→ Source:
Trump’s ‘war on woke’ is a war on all the working class

7 March 2025
Sarah Garnham
Donald Trump speaks at the Conservative Political Action Conference in Orlando, Florida, in 2022 PHOTO: AP

The far right’s “war on woke” has been taken to a terrifying new level with Donald Trump in the White House. He has made it clear that oppressed groups will be trampled until they shut up and put up. Trans kids have no right to be addressed as themselves. Young Black men have no right to resist being murdered by cops. Women have no right to reproductive control. Immigrants are invaders. (But far-right criminals like Andrew Tate should be brought back into the country.)

This isn’t just a push-back against cultural symbols; it is about winding back the clock more than half a century on the rights and expectations of the working class and all of its constituent oppressed groups. The left should oppose all of Trump’s “anti-woke” measures, individually and as a package.

The move that has grabbed the most attention has been Trump’s orders to eliminate diversity, equity and inclusion (DEI) programs and practices. Basically, DEI has been outlawed for government bureaucracies and institutions. Trump has even rescinded a 1965 executive order mandating non-discriminatory hiring practices for government employees and contractors.

On the chopping block is everything from the high-profile cosmetic DEI government initiatives of recent years (for example, the CIA has dismissed its DEI officers) through to cutting vital education programs for disadvantaged kids. In fact, Trump has threatened to shut the whole federal education department because it disproportionately assists kids in poverty or with special needs. This offensive against DEI dovetails with the DOGE campaign to trash the public service.

Trump has also made it clear that the private sector is expected to follow suit in abandoning DEI and woke policies. The response has been more than obliging. Since the Supreme Court decision against affirmative action late in 2023, the anti-woke current has gained ground. But now there is a stampede away from DEI within corporate America.

Walmart is ending diversity hiring commitments, shutting down its Center for Racial Equity and removing many LGBT-themed products from its website. Goldman Sachs is dropping its policy of having two “diverse members” on its board. Amazon is shutting down its “outdated programs and materials”. Google is ending diversity hiring and its observations of cultural events like Pride Month and Black History Month. Deloitte told its employees to remove pronouns from their email signatures.

→ Written instruction a:
In the records, pull out every line starting with the one that contains "Information (312, 137)" and ending with the one that contains "Bell is located at coordinates (422, 324).", both included, and reproduce them unchanged.

Dataset items
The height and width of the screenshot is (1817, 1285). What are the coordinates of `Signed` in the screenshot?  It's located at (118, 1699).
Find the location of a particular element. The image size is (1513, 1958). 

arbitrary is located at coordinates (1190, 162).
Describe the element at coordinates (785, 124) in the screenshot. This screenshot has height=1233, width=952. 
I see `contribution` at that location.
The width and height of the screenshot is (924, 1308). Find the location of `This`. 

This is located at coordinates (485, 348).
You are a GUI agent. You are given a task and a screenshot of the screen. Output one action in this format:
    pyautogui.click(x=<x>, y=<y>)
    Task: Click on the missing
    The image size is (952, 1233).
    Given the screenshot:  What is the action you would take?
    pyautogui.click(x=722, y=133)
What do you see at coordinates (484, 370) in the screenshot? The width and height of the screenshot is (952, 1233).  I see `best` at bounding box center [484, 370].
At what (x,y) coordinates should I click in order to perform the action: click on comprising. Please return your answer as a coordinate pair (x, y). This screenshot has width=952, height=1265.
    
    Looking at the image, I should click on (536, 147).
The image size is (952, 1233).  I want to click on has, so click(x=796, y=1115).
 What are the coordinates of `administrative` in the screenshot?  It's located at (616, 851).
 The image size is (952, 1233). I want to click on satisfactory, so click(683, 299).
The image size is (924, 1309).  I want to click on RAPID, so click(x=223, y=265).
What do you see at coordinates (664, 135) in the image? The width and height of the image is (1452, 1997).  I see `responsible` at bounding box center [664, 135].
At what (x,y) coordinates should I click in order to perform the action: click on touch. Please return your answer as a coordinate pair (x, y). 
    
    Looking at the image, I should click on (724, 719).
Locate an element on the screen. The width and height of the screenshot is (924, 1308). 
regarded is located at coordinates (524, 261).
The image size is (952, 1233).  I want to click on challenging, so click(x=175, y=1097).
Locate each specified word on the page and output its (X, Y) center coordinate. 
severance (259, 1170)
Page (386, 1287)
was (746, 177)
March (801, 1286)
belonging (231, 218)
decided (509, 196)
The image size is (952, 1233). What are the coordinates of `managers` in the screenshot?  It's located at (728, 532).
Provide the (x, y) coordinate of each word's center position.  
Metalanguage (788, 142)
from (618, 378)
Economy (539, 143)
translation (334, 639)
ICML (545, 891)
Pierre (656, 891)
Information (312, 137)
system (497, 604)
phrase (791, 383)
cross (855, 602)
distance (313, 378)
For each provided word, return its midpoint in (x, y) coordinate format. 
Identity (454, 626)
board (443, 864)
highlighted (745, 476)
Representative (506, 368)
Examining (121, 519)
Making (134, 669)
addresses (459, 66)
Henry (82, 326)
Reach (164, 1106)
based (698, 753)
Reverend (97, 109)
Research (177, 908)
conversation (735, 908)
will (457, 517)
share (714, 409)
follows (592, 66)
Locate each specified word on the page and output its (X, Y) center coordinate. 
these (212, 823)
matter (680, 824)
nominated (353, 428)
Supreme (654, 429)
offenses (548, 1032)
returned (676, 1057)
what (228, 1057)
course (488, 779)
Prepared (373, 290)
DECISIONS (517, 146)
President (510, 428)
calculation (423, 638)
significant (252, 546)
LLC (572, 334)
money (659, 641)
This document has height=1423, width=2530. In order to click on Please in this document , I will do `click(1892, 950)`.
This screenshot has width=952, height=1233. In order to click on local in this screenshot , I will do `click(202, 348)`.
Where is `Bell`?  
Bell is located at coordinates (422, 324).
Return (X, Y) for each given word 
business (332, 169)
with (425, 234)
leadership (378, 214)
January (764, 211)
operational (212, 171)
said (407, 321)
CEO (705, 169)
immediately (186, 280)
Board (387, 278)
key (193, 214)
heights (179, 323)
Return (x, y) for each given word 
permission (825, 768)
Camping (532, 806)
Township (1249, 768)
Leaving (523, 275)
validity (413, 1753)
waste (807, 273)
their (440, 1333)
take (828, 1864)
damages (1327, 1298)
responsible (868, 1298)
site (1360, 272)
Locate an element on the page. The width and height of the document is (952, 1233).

→ Written instruction b:
According to the article, what policy is Goldman Sachs dropping?

→ Exercise solution a:
Information (312, 137)
system (497, 604)
phrase (791, 383)
cross (855, 602)
distance (313, 378)
For each provided word, return its midpoint in (x, y) coordinate format. 
Identity (454, 626)
board (443, 864)
highlighted (745, 476)
Representative (506, 368)
Examining (121, 519)
Making (134, 669)
addresses (459, 66)
Henry (82, 326)
Reach (164, 1106)
based (698, 753)
Reverend (97, 109)
Research (177, 908)
conversation (735, 908)
will (457, 517)
share (714, 409)
follows (592, 66)
Locate each specified word on the page and output its (X, Y) center coordinate. 
these (212, 823)
matter (680, 824)
nominated (353, 428)
Supreme (654, 429)
offenses (548, 1032)
returned (676, 1057)
what (228, 1057)
course (488, 779)
Prepared (373, 290)
DECISIONS (517, 146)
President (510, 428)
calculation (423, 638)
significant (252, 546)
LLC (572, 334)
money (659, 641)
This document has height=1423, width=2530. In order to click on Please in this document , I will do `click(1892, 950)`.
This screenshot has width=952, height=1233. In order to click on local in this screenshot , I will do `click(202, 348)`.
Where is `Bell`?  
Bell is located at coordinates (422, 324).

→ Exercise solution b:
Its policy of having two "diverse members" on its board.